Data to examine:
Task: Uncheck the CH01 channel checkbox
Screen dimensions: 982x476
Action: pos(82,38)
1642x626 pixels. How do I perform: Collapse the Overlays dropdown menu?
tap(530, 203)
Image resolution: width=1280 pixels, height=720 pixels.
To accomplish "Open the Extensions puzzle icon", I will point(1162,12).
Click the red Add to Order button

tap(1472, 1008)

* * *

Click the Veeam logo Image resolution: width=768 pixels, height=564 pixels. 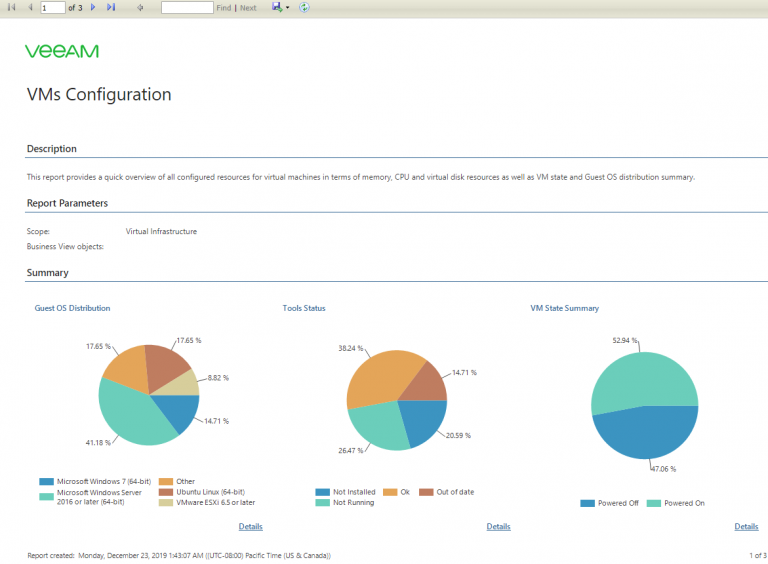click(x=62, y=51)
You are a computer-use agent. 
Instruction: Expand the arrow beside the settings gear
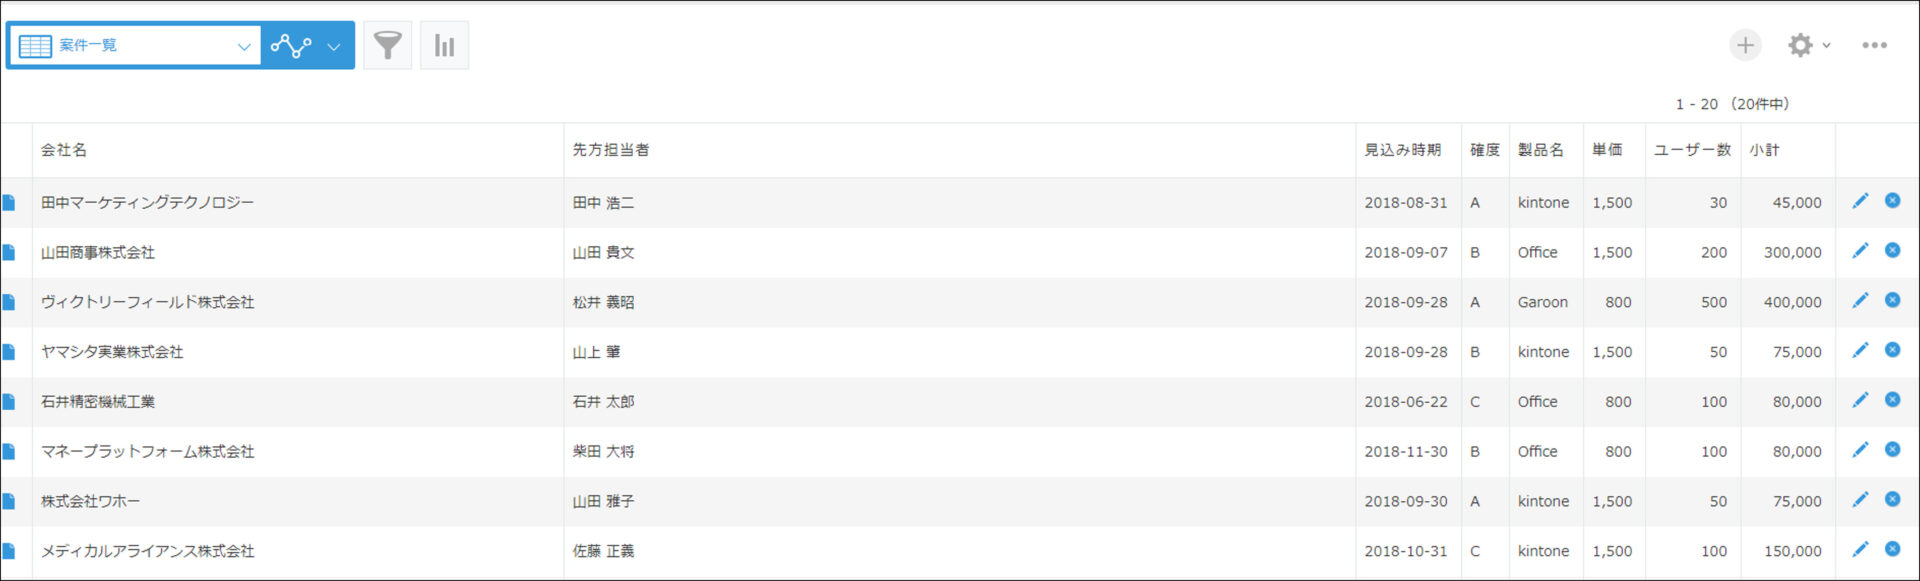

---

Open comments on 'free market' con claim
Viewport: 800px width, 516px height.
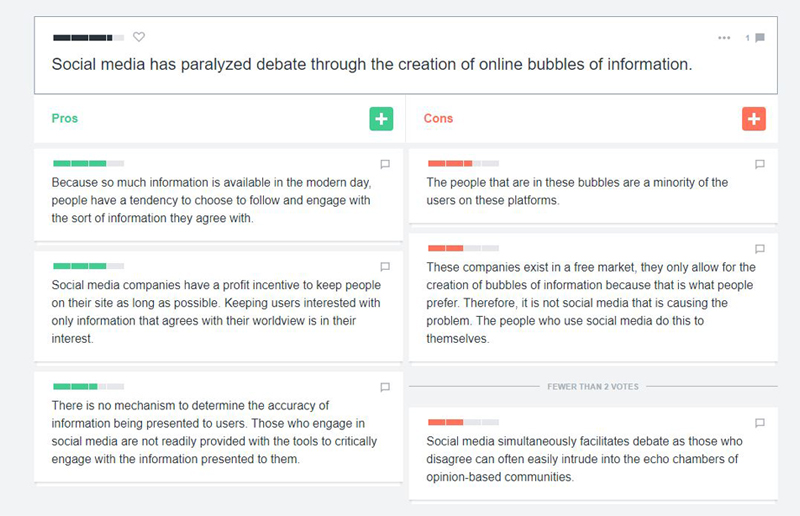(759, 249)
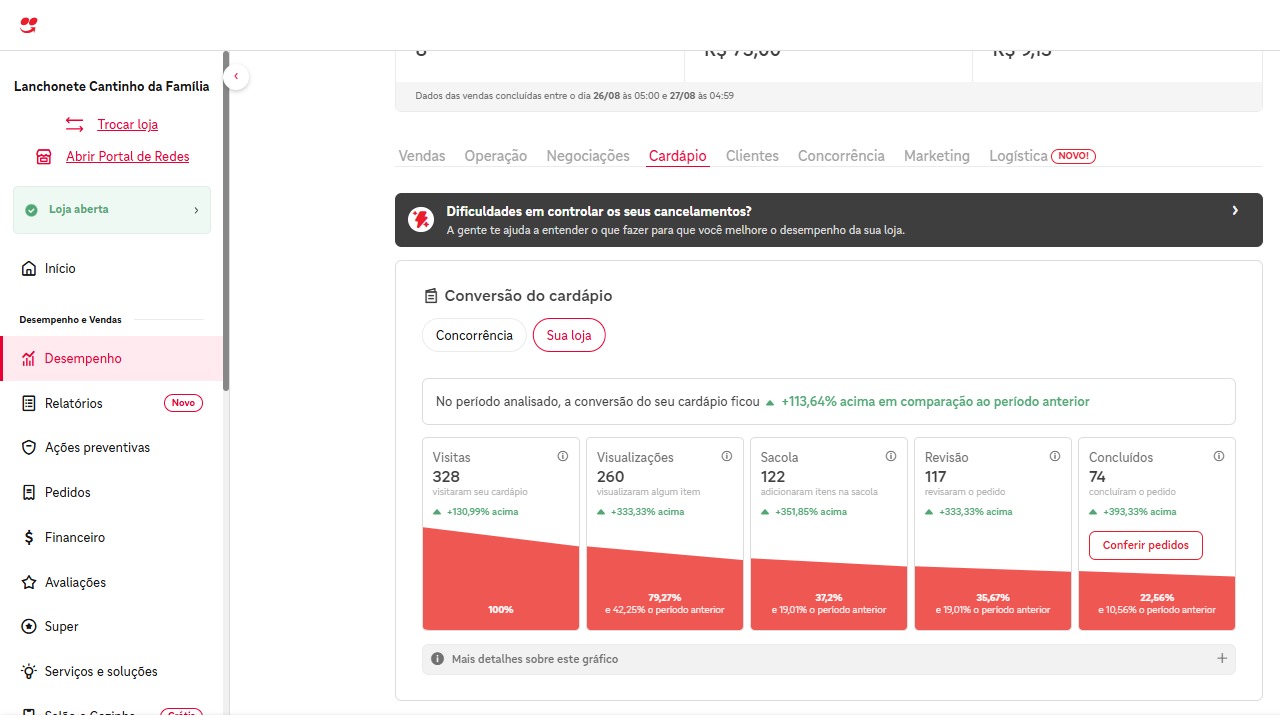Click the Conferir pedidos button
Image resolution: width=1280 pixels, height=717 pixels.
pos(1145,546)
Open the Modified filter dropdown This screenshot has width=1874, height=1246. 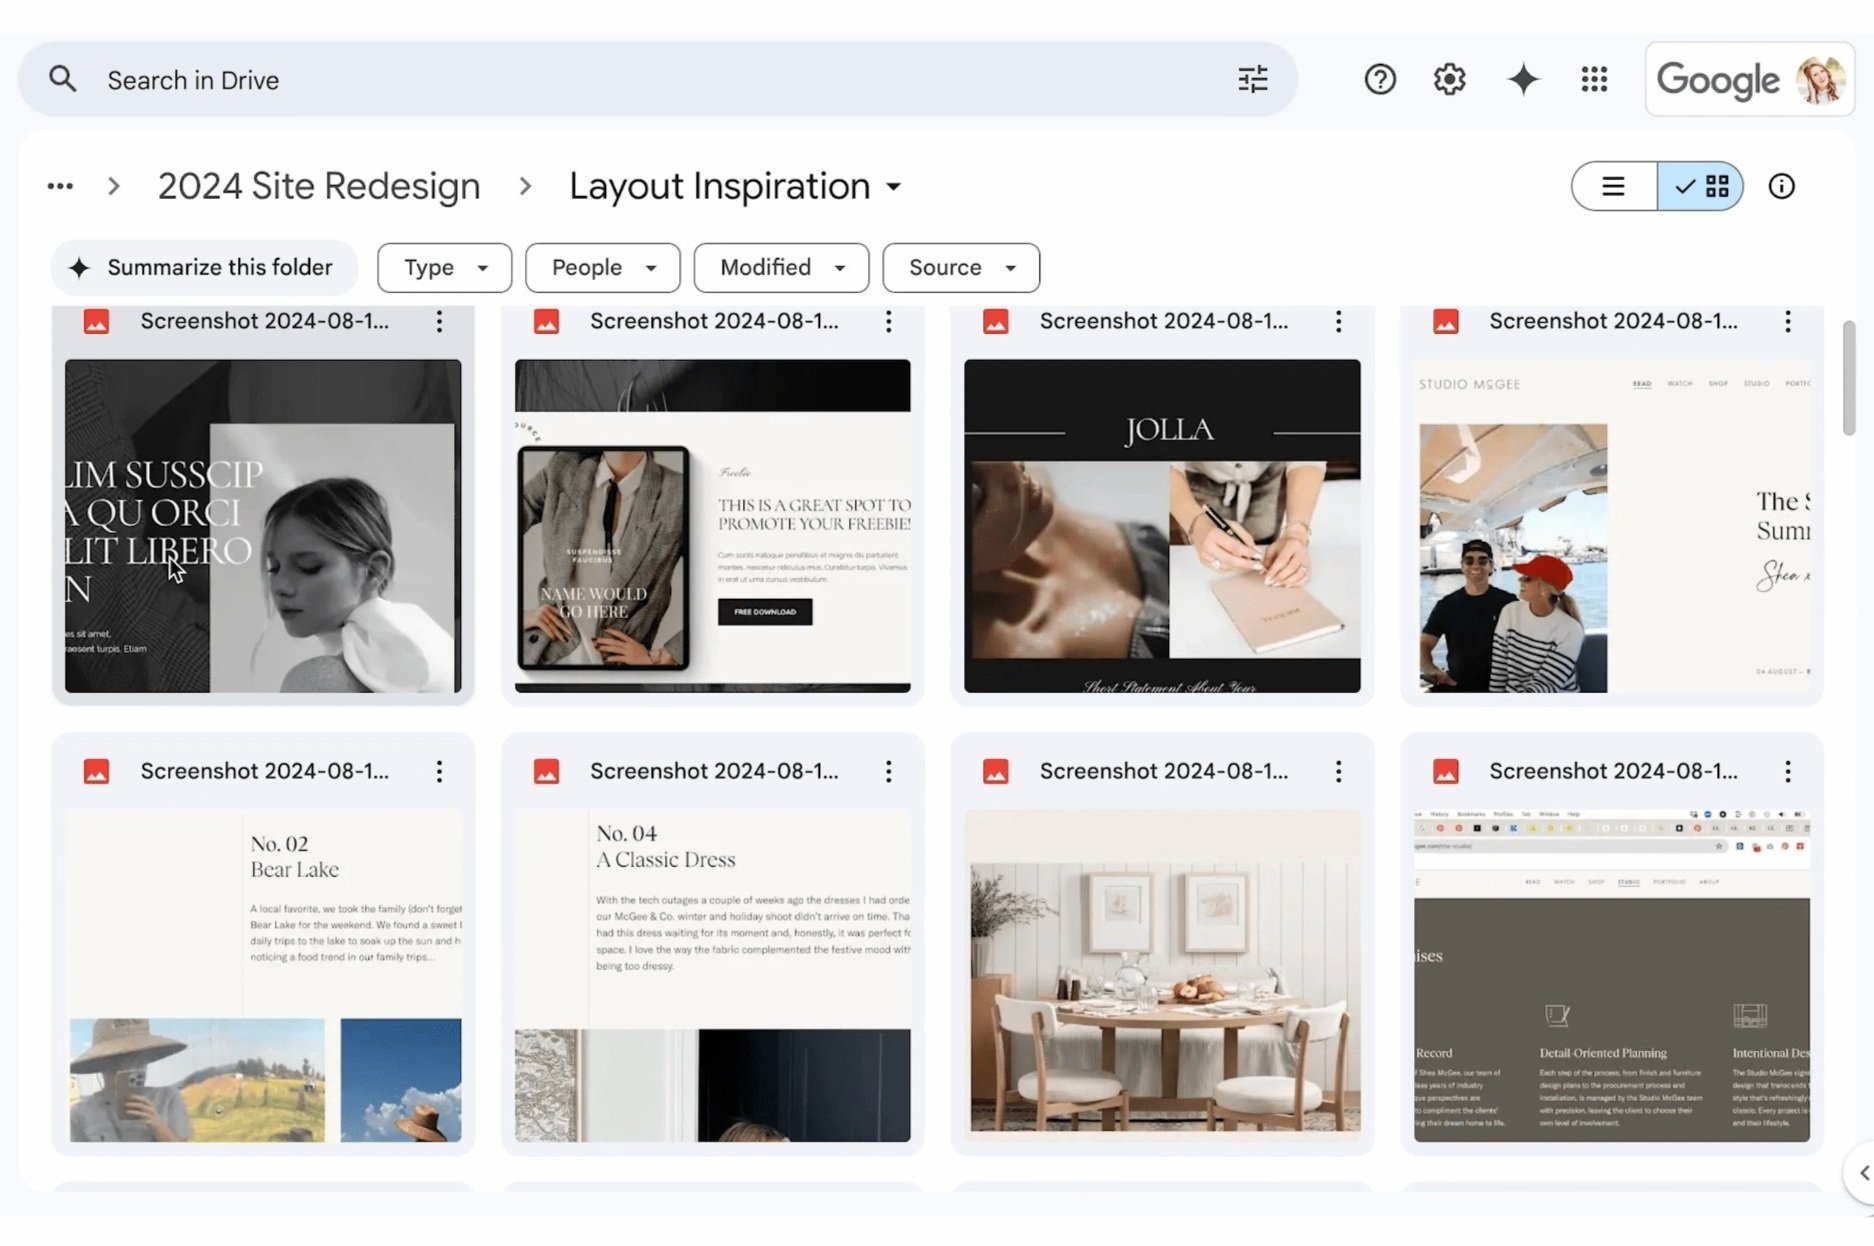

Exercise aim:
Go back to the listing above. Copy word for word the lines from the one with "You are a computer-use agent." through the one with "Instruction: Expand the", and nothing more.

Solution to this task:
You are a computer-use agent. 
Instruction: Expand the arrow beside the settings gear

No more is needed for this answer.